Transportasi Online Kian Menjamur, Sopir Pete-pete: 'Pacce Lurang Kamase'
Belum lama ini, Dinas Perhubungan Provinsi Sulsel melakukan sweeping kendaraan Angkutan Sewa Khusus (ASK) atau taksi online.
Penulis: Muslimin Emba | Editor: Imam Wahyudi
TRIBUN-TIMUR.COM, MAKASSAR - Apa kabar sopir Pete-pete Makassar ?
Pertanyaan itu seketika muncul ditegah gempuran moda transportasi online yang kian pesat di kota berpenduduk 1,5 juta jiwa ini.
Belum lama ini, Dinas Perhubungan Provinsi Sulsel melakukan sweeping kendaraan Angkutan Sewa Khusus (ASK) atau taksi online.

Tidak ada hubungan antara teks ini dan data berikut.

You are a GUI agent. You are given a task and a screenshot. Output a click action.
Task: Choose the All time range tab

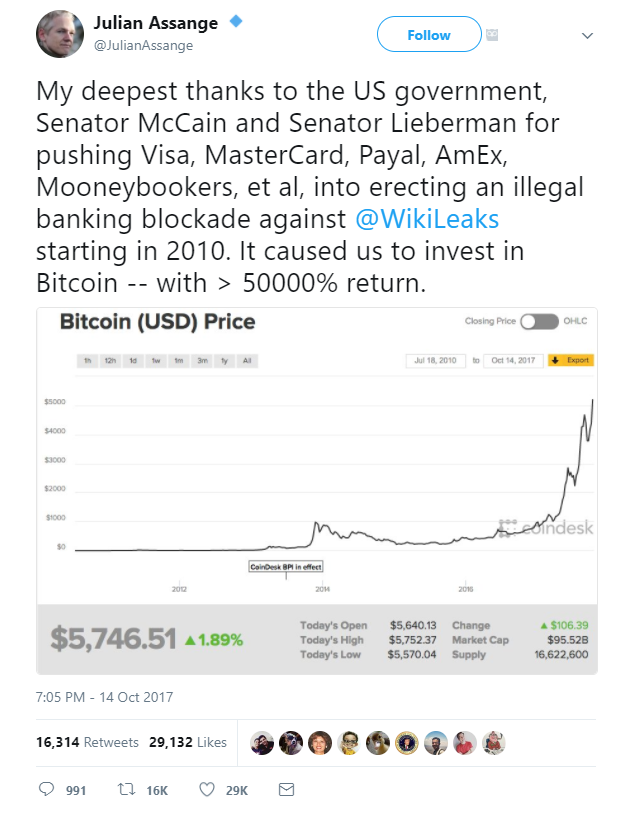coord(247,360)
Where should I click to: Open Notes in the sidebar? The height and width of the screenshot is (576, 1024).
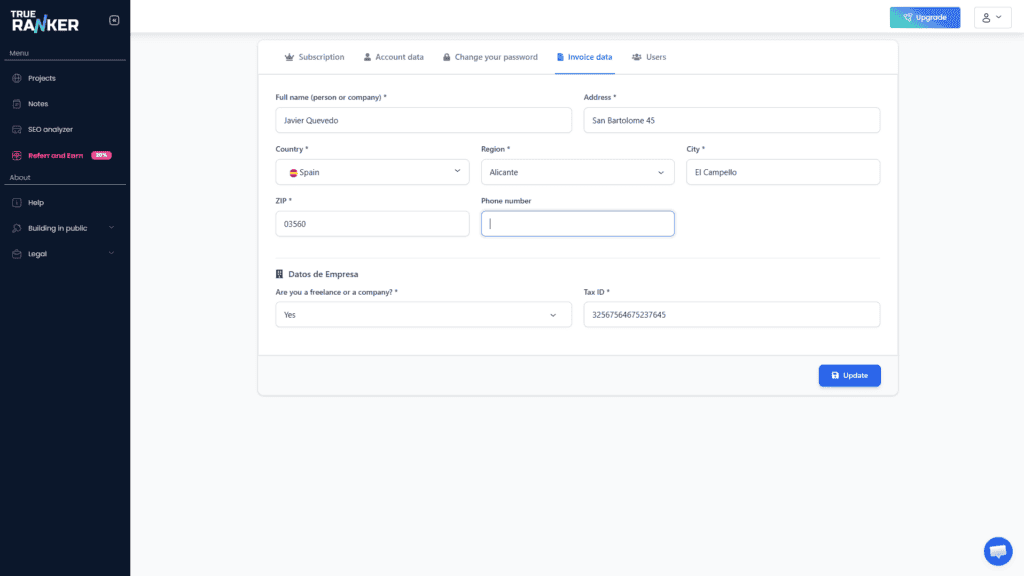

Sweeping itu bertujuan untuk mensosialisasikan Peraturan Menteri (Permen) Perhubungan No 118 tentang Angkutan Sewa Khusus (ASK) atau lebih dikenal dengan sebutan taksi online.
Isi peraturan itu meminta penyedia jasa taksi online agar berbadan hukum dan mengantongi Kartu Pengawasan yang diterbitkan Dinas Perhubungan.
Artinya, jasa transportasi online jenis taksi online ini telah dilegalkan beroprasi ketika telah memilik badan hukum (tidak perorangan) dan mengantongi kartu pengawasan.
Penyedia jasa taksi online ini sukses memikat hati pengguna transportasi kota Makassar lantaran aksesnya yang mudah. Hanya menggunakan aplikasi pada gaway yang digenggam, warga sudah dapat menikmati jasa layanan ini.
Lalu bagaimana dengan moda transportasi konvensional Pete-pete?
Populasi moda transportasi konvensional ini kian berkurang, seiring dengan geliat taksi online yang kian menjamur.
Pete-pete kalah bersaing dari segi layanan. Selain tidak dilengkapi aplikasi yang mudah diakses pengguna jasa, kondisi kebanyakan Pete-pete yang sudah tua juga membuat pengguna jasa lebih nyaman menggunakan taksi online yang kebanyakan menggunakan mobil baru yang dilengkapi pendingin Air Conditioner (AC).
"Pacce sikali lurang kamase (sepi penumpang). Sebelum ada taksi online, jumlah pete-pete yang beroperasi khusus untuk trayek 07 (Jl Pettarani-Kampus Unhas) ada sekitar 300an unit, sekarang paling banyak sisa 50 unit yang bertahan," kata seroang sopir pete-pete, Bakri (52) saat ditemui di tamplasnya (menunggu penumpang) di ujung pertigaan Jl AP Pettarani-Jl Sultan Alauddin, Makassar, Senin (11/3/2019).
Menurut sopir asal Jeneponto ini, penurunan populiasi pete-pete dipengaruhi sepinya penumpang yang banyak beralih ke transpotasi berbasis aplikasi seperti ojek online dan taksi onlien.
"Banyakmi yang jual murah pete-petenya, banyak juga yang pulang kampung jadi buruh petani, dia kasih sewa pete-petenya angkut gabah atau jagung, karena sepi sekali penumpang kasihan," ujar Bakri yang sabang hari menunggu penumpang di samping pos lantas pertigaan Jl AP Pettarani-Jl Alauddin ini.
Ayah tiga orang anak ini bercerita, sebelum transportasi online menjamur, ia dan sopir pete-pete lainnya dapat meraup Rp 300-500 ribu per hari.
"Sampai-sampai dulu itu saya sering bilang ke mamanya (istri), kalau perlu sekali uang-uang Rp 200 ribu sampai Rp 500 ribu, saya bilang pinjammiki saja dulu nanti pulang baru saya bayar. Sekarang sudah tidak bisa, karena sepi sekali penumpang, apa yang mau dipake bayar sedangkan untuk makan saja susah," ujarnya.